El verano siguiente, Damián se sacó el carné y se compró un coche de segunda mano. Consecuentemente, Raúl heredó la moto. Tardamos un poco en fiarnos de Raúl manejando aquella pequeña Yamaha. Pero había tenido el mejor maestro.
Aquel verano estaba siendo espectacular en todos los sentidos. Éramos los amos del barrio porque Raúl tenía moto. Hasta que pasó lo de Damián.

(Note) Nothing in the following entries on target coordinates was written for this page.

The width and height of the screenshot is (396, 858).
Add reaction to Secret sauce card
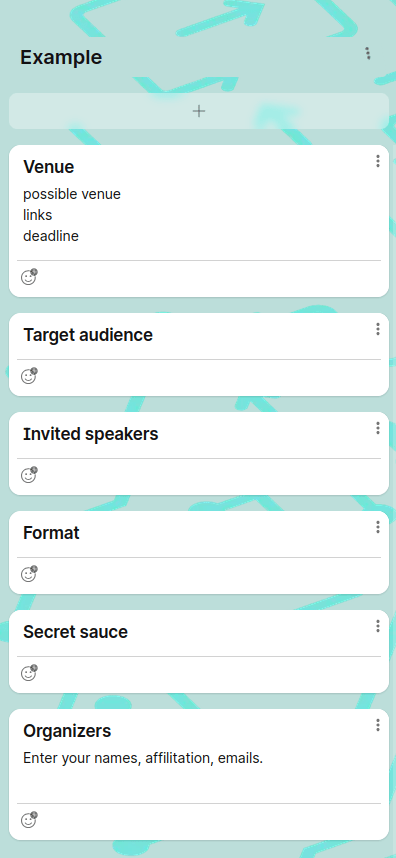tap(29, 673)
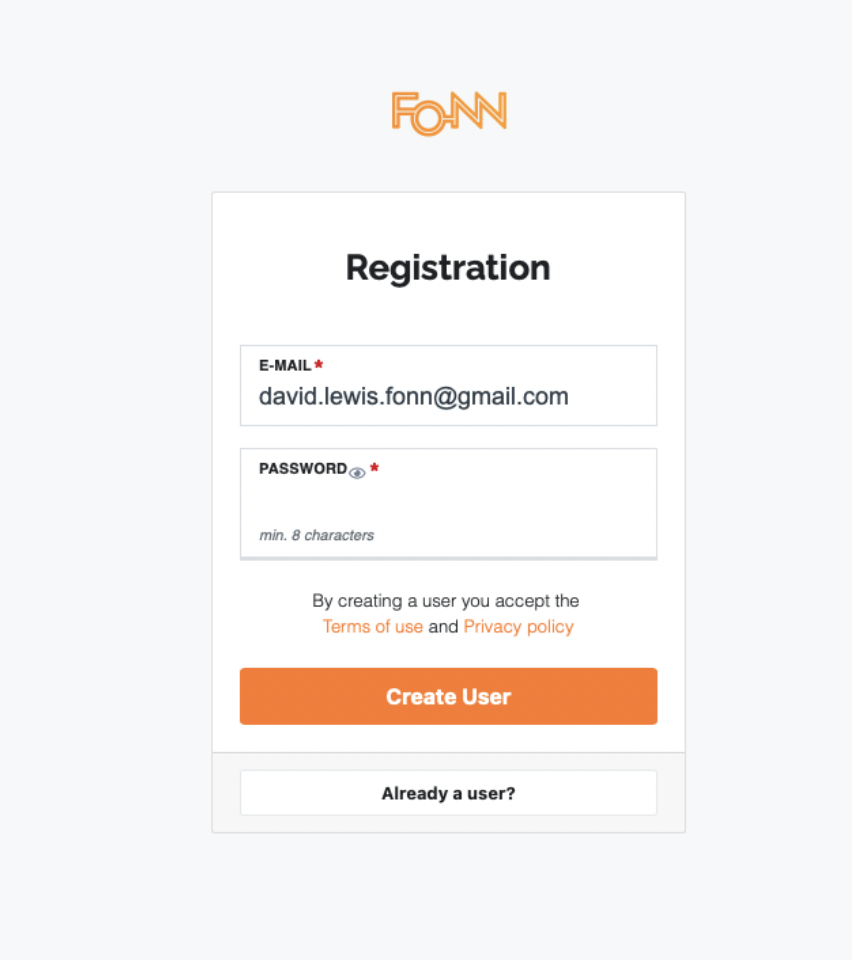Click the Registration heading
856x960 pixels.
click(448, 268)
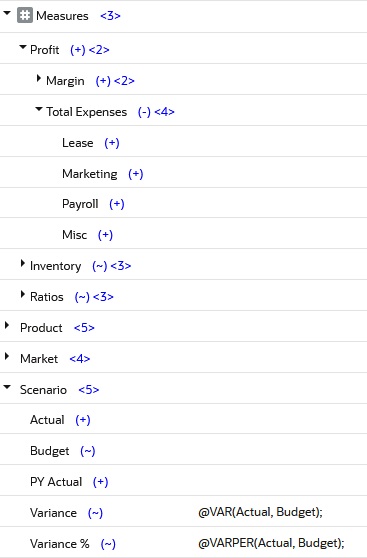Collapse the Scenario dimension arrow
Viewport: 367px width, 558px height.
pos(7,387)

La mayoría tardamos años en llamarlo de otra manera. «Lo de Damián» traumatizó al vecindario durante años, sobre todo después de dejar una familia destrozada. Había tenido un accidente cuando regresaba de madrugada, después de haber trabajado en un bar de copas: un conductor borracho no respetó su L. Parecía que todos habíamos hecho un pacto al hablar del asunto como «lo de Damián», como si el tiempo se hubiera detenido y aquella fría soledad que nos había invadido hubiera impuesto sus propias normas.
Esa forma de duelo no le valió a Raúl para enfrentarse al sentimiento de pérdida. «Lo de Damián» nos alejó de él. Y cada día que íbamos a buscarle, mirábamos con tristeza como su moto permanecía inutilizada en la entrada. Nunca más la condujo. Eso os lo puedo asegurar.
Me he acordado de esta historia porque hace poco pasé por esa calle en la que viví de niño. Y os juro que paré el coche frente a la casa de Raúl. Me habían entrado unas ganas tremendas de confirmar que la moto no estaba allí.
También he pensado que un día lo ganamos todo y al otro lo perdemos todo también. Y consecuentemente he reflexionado sobre las diferentes formas de duelo. Cada uno tiene la suya. Y empiezo a temer que algunas no acaban nunca.